Bank Trading Revenue Falls as Demand Slows: OCC

Trading revenue at banks and thrifts fell in the fourth quarter because of weak demand as well as seasonal patterns, the Office of the Comptroller of the Currency said Friday.

Trading revenue dipped to $2.9 billion — down 34% from the third quarter and 32% from the fourth quarter of 2012, the agency said in a report. While the OCC had predicted the decline from the third quarter based on seasonal factors, softening demand was the main reason for the year-over-year decrease.

"Trading revenue, particularly for interest rate products, has trended lower," Kurt Wilhelm, director of the OCC's financial markets group, said in a press release. Lower demand also showed up in foreign exchange products. The combined revenue for interest rate and foreign exchange products was $2 billion in the fourth quarter, down 44% from the previous quarter and 59% lower than the same period a year ago.

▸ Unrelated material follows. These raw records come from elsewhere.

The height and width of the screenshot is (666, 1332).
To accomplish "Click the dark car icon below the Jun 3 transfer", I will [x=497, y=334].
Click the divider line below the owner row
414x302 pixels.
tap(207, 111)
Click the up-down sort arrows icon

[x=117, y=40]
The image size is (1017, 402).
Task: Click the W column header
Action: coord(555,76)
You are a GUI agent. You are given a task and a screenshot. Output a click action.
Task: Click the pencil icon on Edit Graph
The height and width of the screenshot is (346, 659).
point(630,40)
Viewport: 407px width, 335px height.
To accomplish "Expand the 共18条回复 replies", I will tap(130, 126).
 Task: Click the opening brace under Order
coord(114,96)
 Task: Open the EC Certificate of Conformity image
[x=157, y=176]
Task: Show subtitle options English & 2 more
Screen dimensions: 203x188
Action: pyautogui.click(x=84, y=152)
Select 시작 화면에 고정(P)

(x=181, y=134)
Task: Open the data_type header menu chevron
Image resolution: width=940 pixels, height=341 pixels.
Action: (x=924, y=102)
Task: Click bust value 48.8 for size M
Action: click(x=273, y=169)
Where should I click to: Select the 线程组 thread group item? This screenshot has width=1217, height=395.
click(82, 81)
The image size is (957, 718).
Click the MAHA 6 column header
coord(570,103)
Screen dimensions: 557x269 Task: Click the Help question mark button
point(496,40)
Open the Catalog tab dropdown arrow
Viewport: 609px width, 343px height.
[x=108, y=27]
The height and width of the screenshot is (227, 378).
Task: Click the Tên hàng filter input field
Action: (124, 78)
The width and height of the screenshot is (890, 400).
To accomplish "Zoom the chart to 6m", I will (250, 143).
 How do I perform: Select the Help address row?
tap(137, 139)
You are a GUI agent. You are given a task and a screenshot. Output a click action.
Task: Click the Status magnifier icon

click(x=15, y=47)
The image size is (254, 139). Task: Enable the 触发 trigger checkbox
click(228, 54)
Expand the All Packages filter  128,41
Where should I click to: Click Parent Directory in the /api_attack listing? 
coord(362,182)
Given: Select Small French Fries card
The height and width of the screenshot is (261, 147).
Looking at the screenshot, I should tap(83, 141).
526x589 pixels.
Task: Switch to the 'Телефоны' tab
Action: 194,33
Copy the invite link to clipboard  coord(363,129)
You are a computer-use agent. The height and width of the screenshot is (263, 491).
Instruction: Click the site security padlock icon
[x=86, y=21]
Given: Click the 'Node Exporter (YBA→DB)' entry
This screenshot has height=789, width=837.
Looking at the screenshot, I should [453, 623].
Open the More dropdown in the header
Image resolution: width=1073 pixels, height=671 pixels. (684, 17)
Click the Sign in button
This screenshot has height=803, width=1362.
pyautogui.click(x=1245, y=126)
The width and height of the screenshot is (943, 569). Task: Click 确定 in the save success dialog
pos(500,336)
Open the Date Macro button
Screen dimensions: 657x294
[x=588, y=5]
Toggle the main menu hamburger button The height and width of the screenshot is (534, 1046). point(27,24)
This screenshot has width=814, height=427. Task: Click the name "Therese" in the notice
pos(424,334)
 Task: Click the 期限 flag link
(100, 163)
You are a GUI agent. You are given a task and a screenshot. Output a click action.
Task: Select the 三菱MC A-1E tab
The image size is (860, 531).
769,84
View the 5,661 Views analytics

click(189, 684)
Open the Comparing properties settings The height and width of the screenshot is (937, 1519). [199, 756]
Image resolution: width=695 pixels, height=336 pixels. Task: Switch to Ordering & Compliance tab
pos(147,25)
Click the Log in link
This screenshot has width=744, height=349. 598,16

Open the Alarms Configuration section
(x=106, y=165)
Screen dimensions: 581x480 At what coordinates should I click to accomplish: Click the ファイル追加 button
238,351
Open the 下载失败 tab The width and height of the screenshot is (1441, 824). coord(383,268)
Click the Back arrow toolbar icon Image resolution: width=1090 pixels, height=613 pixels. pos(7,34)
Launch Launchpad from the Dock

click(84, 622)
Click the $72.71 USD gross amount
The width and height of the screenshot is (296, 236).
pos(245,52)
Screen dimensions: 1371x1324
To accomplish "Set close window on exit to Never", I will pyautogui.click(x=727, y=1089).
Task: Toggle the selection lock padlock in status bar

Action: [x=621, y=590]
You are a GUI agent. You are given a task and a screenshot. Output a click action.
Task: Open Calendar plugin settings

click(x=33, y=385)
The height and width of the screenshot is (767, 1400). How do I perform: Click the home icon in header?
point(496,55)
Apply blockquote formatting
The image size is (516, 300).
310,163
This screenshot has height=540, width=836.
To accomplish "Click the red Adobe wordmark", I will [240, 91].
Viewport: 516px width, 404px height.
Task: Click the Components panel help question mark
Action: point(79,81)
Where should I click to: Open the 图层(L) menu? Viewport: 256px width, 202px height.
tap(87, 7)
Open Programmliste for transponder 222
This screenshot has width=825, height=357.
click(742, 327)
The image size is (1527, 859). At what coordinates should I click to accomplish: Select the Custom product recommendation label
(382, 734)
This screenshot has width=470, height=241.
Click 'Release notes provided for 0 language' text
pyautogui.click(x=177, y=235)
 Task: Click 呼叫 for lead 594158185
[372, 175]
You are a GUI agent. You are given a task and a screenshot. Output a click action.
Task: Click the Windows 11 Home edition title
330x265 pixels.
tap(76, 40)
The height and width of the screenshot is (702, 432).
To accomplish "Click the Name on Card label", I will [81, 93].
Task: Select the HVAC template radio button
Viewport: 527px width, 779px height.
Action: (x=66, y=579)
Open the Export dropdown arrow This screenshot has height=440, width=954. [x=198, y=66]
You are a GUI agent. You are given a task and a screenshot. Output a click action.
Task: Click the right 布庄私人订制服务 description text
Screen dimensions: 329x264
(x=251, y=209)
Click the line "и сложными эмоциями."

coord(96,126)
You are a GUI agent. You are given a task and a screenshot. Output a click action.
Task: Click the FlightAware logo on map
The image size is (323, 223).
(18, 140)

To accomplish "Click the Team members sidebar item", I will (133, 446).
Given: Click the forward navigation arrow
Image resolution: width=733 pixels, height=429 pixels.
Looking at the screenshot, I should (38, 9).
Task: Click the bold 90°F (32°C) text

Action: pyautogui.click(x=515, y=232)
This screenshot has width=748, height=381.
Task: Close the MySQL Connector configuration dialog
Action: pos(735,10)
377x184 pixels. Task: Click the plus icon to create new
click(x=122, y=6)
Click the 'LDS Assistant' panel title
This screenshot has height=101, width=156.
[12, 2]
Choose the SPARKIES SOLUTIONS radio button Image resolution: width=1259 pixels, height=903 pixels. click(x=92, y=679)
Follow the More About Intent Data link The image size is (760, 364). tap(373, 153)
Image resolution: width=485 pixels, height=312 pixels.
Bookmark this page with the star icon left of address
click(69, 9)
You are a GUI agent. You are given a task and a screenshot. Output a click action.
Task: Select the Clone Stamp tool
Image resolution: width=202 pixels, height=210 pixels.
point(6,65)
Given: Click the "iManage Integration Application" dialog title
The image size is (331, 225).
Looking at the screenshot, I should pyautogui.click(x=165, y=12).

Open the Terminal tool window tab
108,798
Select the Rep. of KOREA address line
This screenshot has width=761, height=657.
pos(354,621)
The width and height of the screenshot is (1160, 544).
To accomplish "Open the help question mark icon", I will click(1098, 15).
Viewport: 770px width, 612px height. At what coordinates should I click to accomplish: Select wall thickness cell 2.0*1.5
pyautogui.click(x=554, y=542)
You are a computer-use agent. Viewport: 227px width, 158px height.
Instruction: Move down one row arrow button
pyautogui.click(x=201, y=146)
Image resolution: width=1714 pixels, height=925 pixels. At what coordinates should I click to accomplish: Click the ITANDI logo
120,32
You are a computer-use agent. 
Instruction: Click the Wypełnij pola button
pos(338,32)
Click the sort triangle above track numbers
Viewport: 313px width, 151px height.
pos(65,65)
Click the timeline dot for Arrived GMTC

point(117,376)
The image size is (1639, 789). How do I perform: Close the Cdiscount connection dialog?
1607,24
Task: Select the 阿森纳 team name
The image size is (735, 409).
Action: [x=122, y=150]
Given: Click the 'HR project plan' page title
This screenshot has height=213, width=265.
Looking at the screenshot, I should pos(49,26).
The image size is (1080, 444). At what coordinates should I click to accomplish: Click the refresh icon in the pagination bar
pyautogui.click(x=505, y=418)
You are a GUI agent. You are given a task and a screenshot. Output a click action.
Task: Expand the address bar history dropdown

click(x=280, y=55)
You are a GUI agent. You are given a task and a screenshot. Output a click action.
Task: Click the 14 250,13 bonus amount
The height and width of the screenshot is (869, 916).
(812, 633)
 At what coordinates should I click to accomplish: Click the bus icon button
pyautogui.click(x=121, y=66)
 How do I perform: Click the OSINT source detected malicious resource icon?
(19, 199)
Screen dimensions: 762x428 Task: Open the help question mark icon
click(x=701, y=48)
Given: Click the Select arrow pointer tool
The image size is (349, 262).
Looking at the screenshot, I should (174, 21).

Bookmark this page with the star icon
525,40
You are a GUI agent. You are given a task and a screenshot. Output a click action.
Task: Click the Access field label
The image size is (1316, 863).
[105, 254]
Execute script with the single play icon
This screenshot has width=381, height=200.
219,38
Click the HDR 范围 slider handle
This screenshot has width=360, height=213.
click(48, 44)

For the full-year 2013, banks reported $22.2 billion in trading revenue, up 24% from 2012. But core trading revenue was actually higher in 2012. Total profits were held back that year by "well-publicized credit derivative losses at one large bank" — an apparent reference to JPMorgan Chase's (JPM) $6 billion in losses stemming from the London Whale scandal — and by material losses from valuation adjustments, according to the report.

"The narrowing bank credit spreads in 2012 led to large losses from adjusting the fair value of derivative payables, an accounting risk that banks often do not hedge," Wilhelm said in the release.

The metric that the OCC uses for credit risk from derivatives trading, called net current credit exposure, fell for the sixth consecutive quarter. At $298 billion, credit risk was down 2% from the previous period.

Banks are also holding lower notional amounts of derivatives in response to the drop in client demand, according to the OCC. The notional amount of derivatives fell 1% from the third quarter, to $237 trillion.

"It's too soon to tell whether the decline is the resumption of a trend we had witnessed in 2012," Wilhelm said. In 2012, banks cut back on the notional amount of derivatives they held in an attempt to reduce their regulatory capital requirements and lessen operational risk.